Councilman Shulansky cites a neo-Nazi's recent shootings at a Jewish day care

center in Los Angeles and his murder of a mail carrier nearby as justification

for the West Hartford ordinance. But the criminal in Los Angeles was

chronically mentally ill more than he was political; he had been hospitalized

for insanity in Washington state and, after slashing himself and threatening

hospital workers with a knife, had told police that he wanted to shoot up a

shopping center, rob a bank, and force police officers to kill him. He should

have been committed to a mental institution permanently. Instead he was

released on probation and urged to take his medicine.

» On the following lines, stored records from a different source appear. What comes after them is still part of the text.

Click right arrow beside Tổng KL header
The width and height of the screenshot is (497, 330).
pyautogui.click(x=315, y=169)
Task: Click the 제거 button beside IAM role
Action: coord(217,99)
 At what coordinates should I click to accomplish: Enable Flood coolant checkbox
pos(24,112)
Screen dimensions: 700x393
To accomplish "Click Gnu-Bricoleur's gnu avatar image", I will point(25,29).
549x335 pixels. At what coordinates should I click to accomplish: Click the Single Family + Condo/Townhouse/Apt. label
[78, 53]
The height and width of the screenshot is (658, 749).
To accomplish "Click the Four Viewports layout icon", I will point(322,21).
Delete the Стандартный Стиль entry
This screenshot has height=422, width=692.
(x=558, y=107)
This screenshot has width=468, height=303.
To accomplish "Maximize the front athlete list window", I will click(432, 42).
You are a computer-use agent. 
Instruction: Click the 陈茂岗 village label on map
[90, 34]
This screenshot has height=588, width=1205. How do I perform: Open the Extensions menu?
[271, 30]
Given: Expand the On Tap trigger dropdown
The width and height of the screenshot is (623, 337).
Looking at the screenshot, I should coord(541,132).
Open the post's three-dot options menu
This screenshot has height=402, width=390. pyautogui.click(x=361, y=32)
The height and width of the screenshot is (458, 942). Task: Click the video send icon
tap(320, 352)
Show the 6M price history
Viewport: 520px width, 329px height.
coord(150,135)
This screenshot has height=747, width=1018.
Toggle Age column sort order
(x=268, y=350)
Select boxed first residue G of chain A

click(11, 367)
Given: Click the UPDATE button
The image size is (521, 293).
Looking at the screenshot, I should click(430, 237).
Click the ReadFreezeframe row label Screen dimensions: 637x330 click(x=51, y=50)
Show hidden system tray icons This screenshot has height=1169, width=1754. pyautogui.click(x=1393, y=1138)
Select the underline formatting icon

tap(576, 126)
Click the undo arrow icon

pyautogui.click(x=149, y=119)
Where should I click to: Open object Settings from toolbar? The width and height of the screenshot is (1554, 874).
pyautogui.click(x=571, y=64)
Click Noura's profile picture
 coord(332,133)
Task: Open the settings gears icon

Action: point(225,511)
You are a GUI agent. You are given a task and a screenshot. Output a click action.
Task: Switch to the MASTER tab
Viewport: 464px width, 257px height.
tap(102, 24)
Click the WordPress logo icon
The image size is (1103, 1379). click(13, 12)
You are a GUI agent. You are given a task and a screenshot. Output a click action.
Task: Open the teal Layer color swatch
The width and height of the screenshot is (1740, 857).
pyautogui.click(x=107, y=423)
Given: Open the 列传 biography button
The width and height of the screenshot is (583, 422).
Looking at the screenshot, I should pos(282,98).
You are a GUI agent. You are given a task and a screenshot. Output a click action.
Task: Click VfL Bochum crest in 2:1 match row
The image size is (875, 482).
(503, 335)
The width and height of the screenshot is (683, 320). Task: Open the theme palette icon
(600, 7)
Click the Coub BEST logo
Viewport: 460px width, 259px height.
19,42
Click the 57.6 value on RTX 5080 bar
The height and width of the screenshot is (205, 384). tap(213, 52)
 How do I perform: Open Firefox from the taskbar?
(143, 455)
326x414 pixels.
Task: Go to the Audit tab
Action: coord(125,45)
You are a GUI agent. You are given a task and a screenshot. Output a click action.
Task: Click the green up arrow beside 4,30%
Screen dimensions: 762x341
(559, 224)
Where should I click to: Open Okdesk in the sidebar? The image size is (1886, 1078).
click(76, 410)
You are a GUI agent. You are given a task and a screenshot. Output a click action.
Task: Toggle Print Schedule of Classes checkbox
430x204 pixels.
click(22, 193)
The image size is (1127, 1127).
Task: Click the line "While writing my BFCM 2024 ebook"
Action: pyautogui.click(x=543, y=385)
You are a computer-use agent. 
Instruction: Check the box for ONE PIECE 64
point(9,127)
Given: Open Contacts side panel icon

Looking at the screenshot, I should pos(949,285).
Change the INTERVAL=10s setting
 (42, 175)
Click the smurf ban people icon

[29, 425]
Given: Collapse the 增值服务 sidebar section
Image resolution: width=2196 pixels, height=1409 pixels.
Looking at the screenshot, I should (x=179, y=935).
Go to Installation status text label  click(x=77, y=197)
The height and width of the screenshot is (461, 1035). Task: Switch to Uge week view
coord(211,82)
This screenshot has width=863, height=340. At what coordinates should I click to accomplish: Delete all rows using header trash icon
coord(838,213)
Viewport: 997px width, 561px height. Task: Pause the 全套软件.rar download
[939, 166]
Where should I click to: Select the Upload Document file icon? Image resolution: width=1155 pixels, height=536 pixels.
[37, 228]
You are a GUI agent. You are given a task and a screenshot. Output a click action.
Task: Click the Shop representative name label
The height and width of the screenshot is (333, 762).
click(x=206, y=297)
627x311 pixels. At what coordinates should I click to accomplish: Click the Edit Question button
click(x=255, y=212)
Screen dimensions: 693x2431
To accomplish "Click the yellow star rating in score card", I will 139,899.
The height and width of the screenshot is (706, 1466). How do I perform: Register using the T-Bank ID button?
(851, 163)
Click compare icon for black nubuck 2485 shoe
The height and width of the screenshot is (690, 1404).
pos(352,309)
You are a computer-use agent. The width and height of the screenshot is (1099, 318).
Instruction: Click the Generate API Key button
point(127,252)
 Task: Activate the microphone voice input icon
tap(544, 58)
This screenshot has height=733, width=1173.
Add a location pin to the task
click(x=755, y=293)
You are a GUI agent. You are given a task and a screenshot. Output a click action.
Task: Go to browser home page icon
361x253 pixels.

Beck, Connecticut's mass murderer, also long had been known to be mentally ill

and was feared by the people with whom he worked. Many other murders with guns

in the state in recent years have been committed by chronically mentally ill

people who were not institutionalized as they should have been.

But Connecticut's prescription for mental illness is only fresh air; the state

has emptied its mental hospitals onto the streets, preferring more gun

violence to having to abandon the pipe dream that outpatient treatment is

reliable.

Rather than face up to their failures with drugs and mental illness,

Connecticut's politicians increasingly choose to scapegoat law-abiding people

who own guns. Ironically, the more the politicians behave this way, the more

dangerous Connecticut will be and the more its law-abiding residents will have

reason to believe that they need guns.

(Chris Powell is managing editor of The Journal Inquirer in Manchester.)